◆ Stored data
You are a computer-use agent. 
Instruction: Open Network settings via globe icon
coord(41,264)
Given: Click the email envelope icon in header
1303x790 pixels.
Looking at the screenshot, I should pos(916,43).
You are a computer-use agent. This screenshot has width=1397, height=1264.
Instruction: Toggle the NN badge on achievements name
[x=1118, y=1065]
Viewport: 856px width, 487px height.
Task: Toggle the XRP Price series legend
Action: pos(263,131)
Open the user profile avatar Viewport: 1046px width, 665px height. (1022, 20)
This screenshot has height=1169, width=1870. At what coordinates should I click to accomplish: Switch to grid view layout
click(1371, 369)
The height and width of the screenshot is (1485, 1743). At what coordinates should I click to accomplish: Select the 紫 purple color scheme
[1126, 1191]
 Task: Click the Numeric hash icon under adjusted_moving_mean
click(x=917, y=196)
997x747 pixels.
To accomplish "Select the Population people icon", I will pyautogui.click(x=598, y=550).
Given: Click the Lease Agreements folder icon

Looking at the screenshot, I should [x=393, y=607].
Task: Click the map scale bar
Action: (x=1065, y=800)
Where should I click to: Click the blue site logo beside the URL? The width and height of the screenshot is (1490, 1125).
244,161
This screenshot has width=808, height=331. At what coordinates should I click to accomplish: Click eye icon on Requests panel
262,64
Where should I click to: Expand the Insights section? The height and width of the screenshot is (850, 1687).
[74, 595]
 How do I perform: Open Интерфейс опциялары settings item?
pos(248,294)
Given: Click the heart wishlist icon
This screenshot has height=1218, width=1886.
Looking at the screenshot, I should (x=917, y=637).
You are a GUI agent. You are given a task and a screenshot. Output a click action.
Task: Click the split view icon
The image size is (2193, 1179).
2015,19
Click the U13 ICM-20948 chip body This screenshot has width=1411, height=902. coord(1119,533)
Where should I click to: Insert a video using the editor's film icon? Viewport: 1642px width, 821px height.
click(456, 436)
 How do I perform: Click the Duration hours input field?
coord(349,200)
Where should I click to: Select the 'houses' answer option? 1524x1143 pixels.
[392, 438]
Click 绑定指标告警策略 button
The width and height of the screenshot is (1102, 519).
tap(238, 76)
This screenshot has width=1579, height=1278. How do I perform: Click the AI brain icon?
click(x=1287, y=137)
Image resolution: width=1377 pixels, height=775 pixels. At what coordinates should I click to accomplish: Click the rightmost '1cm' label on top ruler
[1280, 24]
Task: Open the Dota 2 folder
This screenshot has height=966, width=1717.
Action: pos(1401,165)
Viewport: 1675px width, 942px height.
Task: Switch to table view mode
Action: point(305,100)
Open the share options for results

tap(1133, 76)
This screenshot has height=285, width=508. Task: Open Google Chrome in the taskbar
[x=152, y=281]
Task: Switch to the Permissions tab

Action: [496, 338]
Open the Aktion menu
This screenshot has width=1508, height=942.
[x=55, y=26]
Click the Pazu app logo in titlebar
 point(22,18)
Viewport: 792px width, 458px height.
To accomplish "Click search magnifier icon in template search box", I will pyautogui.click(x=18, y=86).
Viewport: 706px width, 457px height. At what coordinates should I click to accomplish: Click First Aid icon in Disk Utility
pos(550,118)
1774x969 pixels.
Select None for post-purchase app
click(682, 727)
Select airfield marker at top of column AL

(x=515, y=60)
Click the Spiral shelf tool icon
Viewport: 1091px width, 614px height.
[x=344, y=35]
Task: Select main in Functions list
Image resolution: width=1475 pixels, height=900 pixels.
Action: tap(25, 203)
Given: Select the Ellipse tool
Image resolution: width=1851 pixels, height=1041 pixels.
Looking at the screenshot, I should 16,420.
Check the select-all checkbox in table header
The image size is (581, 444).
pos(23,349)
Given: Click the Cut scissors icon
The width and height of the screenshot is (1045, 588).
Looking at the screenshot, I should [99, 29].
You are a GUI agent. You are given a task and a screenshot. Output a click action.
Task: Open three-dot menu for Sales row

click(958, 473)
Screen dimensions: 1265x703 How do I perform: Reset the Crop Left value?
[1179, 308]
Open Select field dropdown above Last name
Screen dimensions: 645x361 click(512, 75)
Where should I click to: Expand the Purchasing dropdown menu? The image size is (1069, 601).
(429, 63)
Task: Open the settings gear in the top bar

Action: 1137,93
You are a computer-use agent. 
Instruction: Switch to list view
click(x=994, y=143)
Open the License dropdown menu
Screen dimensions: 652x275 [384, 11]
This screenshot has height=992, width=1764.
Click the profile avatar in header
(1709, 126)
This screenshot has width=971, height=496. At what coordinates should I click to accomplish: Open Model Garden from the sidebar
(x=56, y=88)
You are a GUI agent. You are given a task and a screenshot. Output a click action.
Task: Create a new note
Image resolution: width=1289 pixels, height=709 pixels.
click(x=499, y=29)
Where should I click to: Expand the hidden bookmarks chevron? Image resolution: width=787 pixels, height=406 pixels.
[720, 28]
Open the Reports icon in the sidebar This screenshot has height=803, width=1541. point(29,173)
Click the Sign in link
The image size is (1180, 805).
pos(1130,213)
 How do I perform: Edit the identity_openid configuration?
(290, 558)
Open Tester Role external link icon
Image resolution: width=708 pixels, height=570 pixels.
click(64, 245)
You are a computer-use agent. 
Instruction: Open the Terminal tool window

◆ ASSIGNMENT
Counting only lines that contain the word "pyautogui", how many are there in the records above? Give the number alone.

◆ OUTPUT OF THE EXERCISE
2